---- PROVIDED DATA

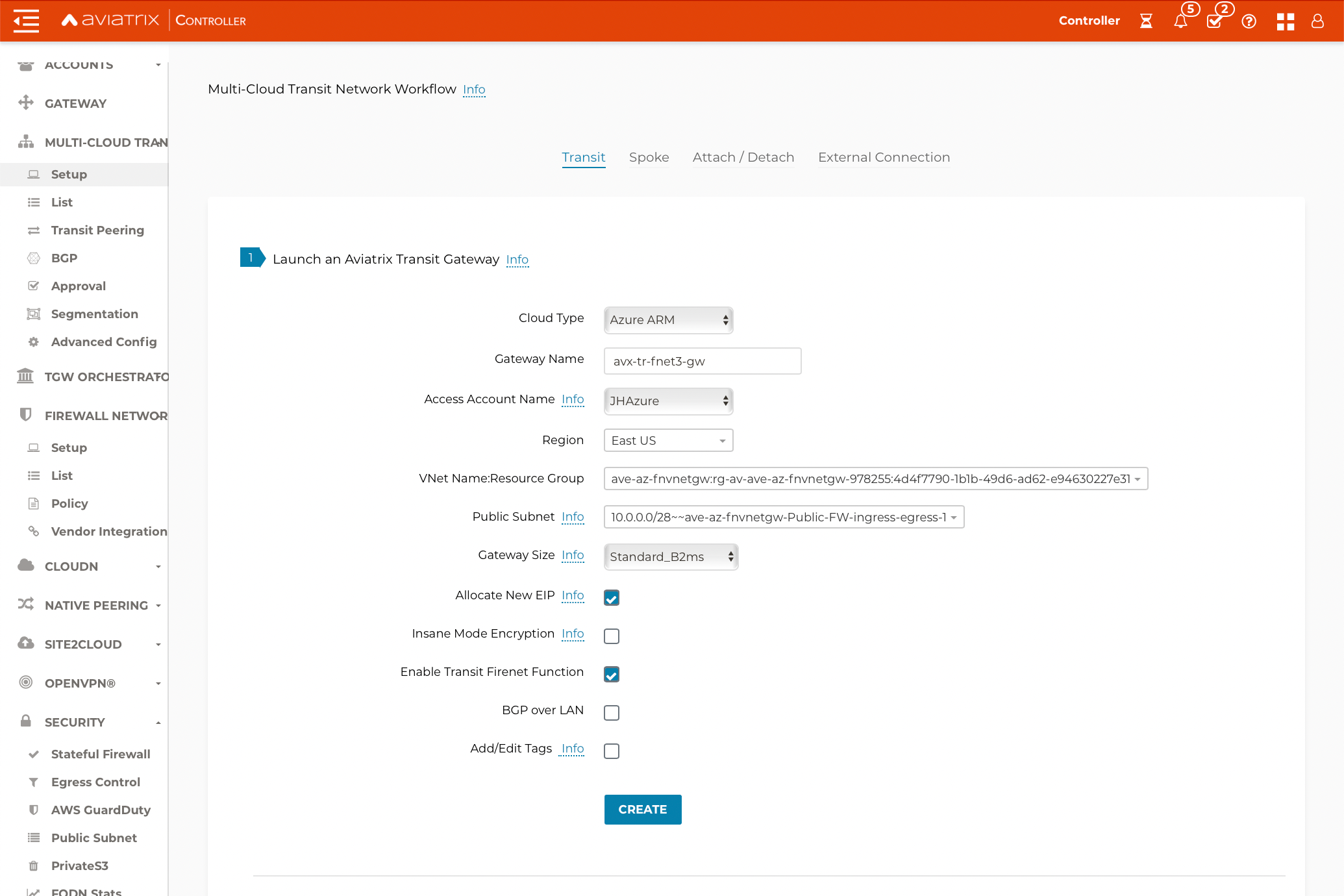Viewport: 1344px width, 896px height.
Task: Switch to the Spoke tab
Action: (649, 157)
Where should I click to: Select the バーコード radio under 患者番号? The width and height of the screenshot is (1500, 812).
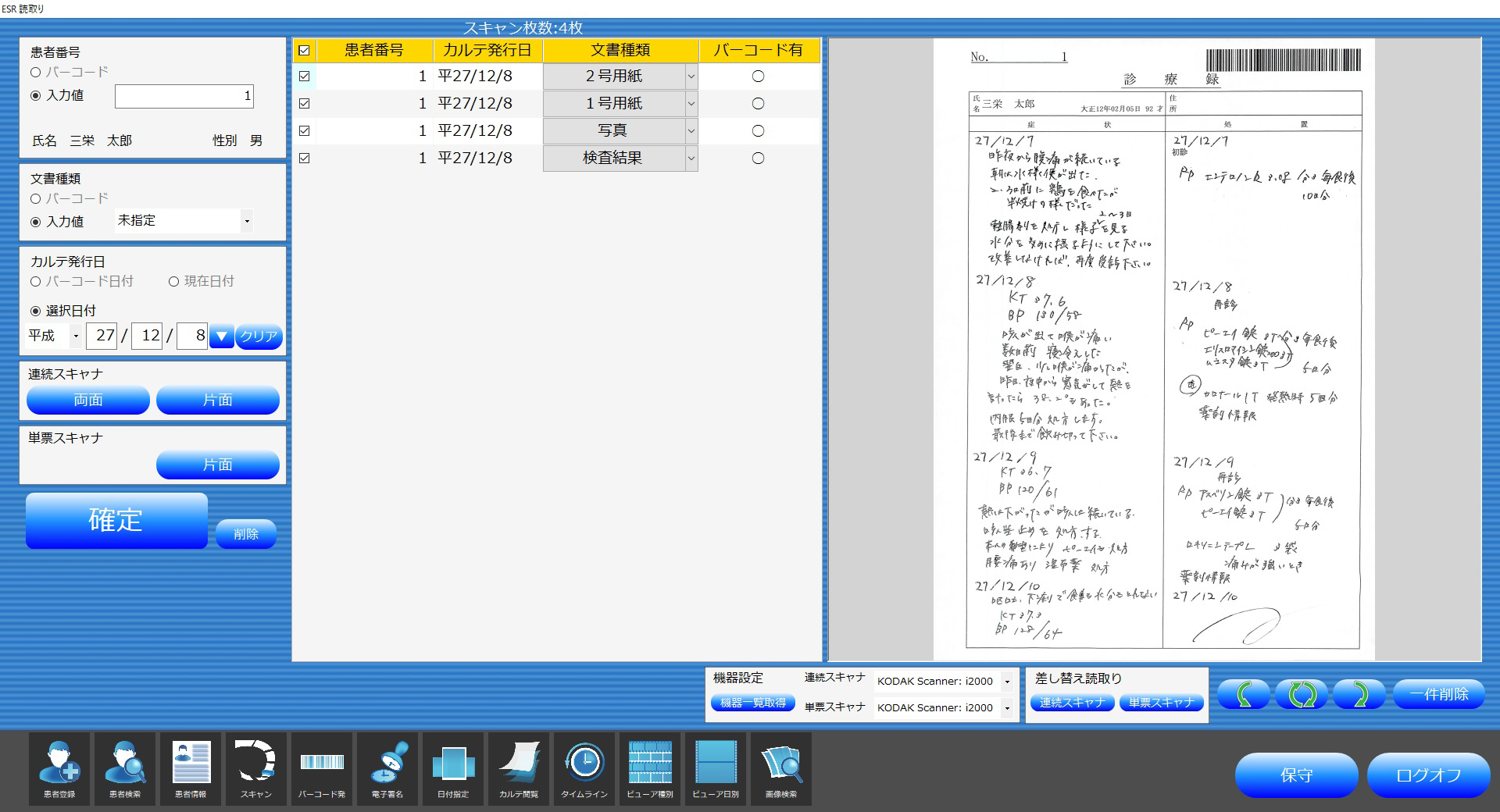35,72
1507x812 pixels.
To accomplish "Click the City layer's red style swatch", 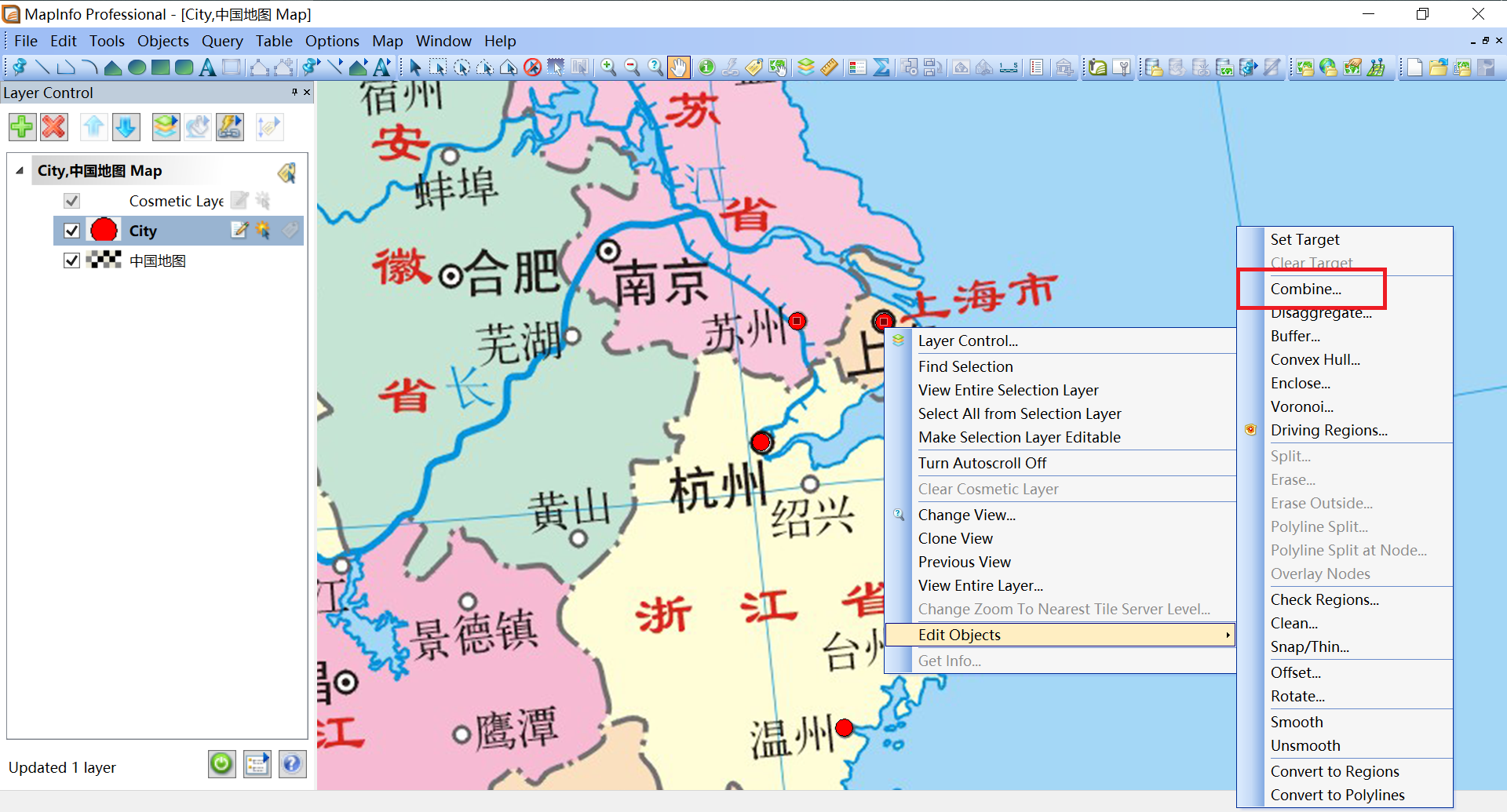I will click(103, 230).
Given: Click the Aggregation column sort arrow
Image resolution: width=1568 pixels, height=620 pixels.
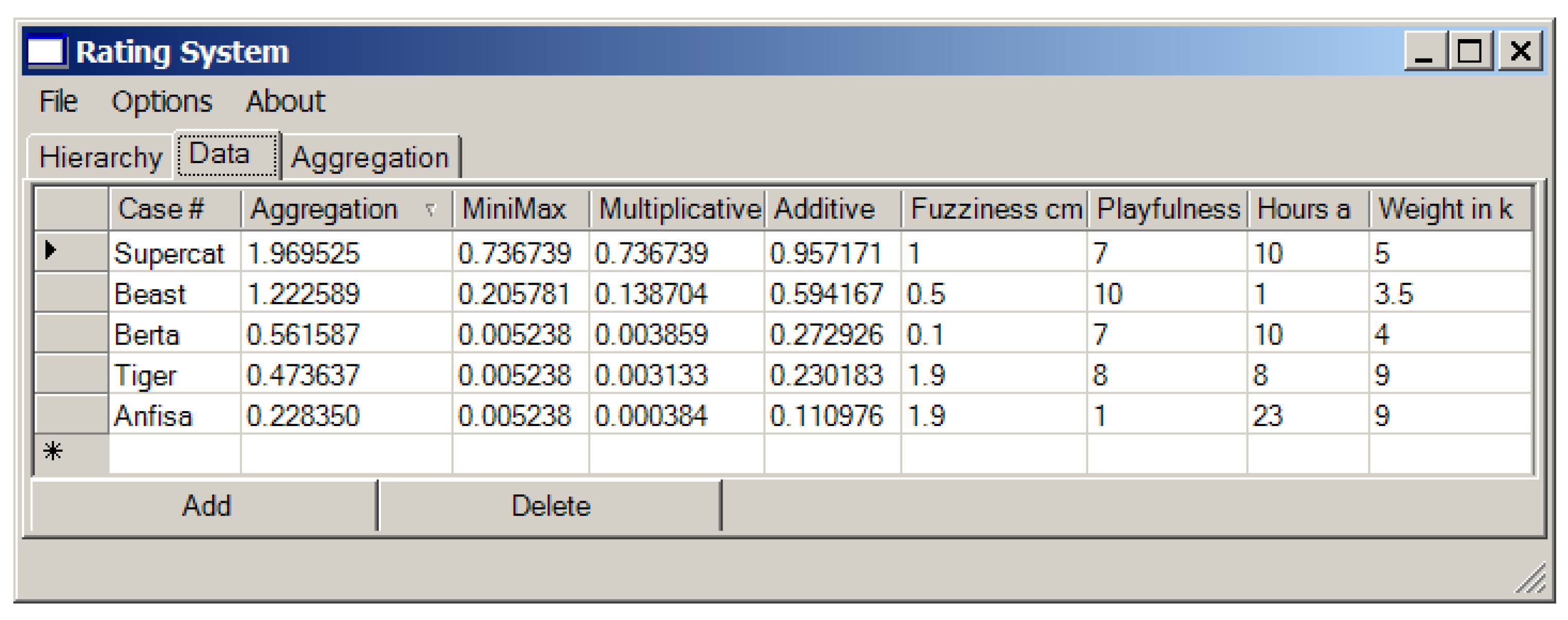Looking at the screenshot, I should click(430, 210).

--------

◆ REQUIRED ACTION
Once the line containing "Image resolution: width=1568" is found, it and every line through the end of the records above should be output exactly, with no pictures.

◆ RESPONSE TO THIS EXERCISE
Image resolution: width=1568 pixels, height=620 pixels.
Looking at the screenshot, I should click(430, 210).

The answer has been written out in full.